The upper surface of the fungi is generally pale-yellow in color, epruinose (no frosted appearance), and can be smooth or rough.

The cortex is 60–70 μm tall, lacking an epicortex (tissue layer above the cortex) with the uppermost layer appearing yellow or dark yellow and 20–30 μm thick which obscures the hyphae, as well as a 30–40 μm thick lower layer which is white in appearance and abundant in crystals which sometimes have a positive (+) reaction with the IKI (IKI+) staining method producing a reddish color, the cortical cells (cells making up the cortex) are mostly globose (spherical) or oval in appearance around 2–5 μm in diameter, algal cells are sometimes observed in the lowest layers of the cortex.

The fungus contains a scattered to dense layer of algae, with even and uneven upper and lower edges which are 30–100 μm thick, with most algal cells measuring 8–12 μm in diameter.

The medulla (layer inside thallus) of the fungus can be either clear or obscured by crystals, 50–100 μm thick and contains variably intricate to vertical hyphae 2.0–4.5 μm thick.

The fungus produces small structures called apothecia which vary in size from 0.1–0.2 mm occasionally as much as 0.5 mm, forming isunken, punctiform (point or dot) discs which are typically black or reddish-brown but sometimes yellow in appearance due to the presence of crystals from rhizocarpic acid and epanorin; there is typically only one apothecium per areole.

Inside the apothecium, the perithecium expands up to 100 μm and sometimes forms a ring around the disk. The hypothecium is approximately 10 μm thick. The hymenium layer is typically 150–170 μm tall, and the epihymenium is variable in thickness, yellow to yellowish-brown, containing crystals. The paraphyses are usually 1.0–1.5 μm in diameter, with some branching at the top. The asci are typically cylindrical and 90 × 10 μm to 110 × 20 μm in size and contain 100–200 ascospores per ascus. The ascospores are variable in shape, but usually ellipsoidal with a size range of (3.0–)4.0–5.0(–7.0) × 1.0–1.5(–2.5) μm (numbers in parentheses denoting infrequent, outlier occurrences).

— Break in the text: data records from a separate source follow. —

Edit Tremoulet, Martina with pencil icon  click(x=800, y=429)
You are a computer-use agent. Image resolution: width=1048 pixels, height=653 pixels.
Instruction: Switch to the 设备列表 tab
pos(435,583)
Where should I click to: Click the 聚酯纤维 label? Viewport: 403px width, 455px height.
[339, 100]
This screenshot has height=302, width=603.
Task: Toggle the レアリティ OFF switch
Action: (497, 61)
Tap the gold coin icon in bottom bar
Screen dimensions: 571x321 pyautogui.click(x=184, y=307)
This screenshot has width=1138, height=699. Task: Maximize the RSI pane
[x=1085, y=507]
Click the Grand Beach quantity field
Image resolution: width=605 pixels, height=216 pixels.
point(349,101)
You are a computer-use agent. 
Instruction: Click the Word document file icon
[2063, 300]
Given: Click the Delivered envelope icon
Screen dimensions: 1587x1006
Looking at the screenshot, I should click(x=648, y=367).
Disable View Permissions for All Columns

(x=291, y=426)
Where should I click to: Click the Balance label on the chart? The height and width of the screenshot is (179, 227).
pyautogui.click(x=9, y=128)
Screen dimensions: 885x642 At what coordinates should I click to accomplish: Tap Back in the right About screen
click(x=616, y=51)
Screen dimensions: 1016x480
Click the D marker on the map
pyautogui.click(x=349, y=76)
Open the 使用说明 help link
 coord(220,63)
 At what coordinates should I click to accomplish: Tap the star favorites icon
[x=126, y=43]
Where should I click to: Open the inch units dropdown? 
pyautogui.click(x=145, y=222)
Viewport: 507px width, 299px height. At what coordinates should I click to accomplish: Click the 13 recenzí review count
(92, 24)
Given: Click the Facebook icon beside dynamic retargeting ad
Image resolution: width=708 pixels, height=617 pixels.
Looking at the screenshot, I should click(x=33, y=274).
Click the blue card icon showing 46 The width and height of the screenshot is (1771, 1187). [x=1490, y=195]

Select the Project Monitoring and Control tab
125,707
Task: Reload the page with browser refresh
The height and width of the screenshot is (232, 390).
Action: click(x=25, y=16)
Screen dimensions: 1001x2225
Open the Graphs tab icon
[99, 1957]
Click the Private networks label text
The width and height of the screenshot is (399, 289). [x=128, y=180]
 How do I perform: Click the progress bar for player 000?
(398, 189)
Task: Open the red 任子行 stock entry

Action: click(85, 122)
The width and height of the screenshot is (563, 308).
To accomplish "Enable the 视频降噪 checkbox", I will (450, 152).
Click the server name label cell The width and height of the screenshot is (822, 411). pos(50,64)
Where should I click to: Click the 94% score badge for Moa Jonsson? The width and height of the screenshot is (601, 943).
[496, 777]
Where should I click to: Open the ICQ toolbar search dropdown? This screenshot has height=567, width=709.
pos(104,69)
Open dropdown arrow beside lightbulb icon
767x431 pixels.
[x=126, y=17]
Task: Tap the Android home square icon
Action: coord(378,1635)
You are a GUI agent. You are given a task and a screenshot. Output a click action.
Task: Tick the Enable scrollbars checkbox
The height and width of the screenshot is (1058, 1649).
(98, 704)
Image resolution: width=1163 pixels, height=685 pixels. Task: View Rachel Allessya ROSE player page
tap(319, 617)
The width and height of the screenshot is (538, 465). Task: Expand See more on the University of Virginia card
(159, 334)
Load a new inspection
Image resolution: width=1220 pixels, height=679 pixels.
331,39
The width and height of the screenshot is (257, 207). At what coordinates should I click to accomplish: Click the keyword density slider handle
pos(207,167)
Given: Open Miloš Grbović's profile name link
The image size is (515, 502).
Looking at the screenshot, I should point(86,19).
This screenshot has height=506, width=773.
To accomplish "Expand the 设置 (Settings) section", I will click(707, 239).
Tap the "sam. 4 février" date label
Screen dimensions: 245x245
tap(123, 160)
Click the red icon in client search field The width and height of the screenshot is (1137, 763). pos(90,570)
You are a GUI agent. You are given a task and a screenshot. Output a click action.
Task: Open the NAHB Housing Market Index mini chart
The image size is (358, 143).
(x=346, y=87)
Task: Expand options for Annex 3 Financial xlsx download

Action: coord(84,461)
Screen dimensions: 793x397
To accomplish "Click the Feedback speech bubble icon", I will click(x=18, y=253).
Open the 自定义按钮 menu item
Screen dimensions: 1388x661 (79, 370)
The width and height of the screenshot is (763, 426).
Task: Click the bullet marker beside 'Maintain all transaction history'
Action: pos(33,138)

This species also contains structures called pycnidia which are approximately 100 × 60 μm in size, with no visible ostiole on the upper surface, the conidiogenous cells are mostly 15 × 0.5 μm, with conidia 1.0–2.0 μm in diameter and mostly globose to subglobose in appearance.

== Habitat and distribution ==
A. organensis grows on granite, dried lava, sandstone, and rhyolite in full sun at elevations of 1371–1725 m and is endemic to the Southwestern United States and Mexico in the Chihuahuan and Sonoran deserts, with specimens (including the ones misidentified by Magnusson) collected in northern New Mexico and Peach Springs, Arizona suggesting that there may be a broader distribution across the high elevation desert regions of the United States and Mexico.

== Etymology ==
A. organensis is named for the Organ Mountains in New Mexico.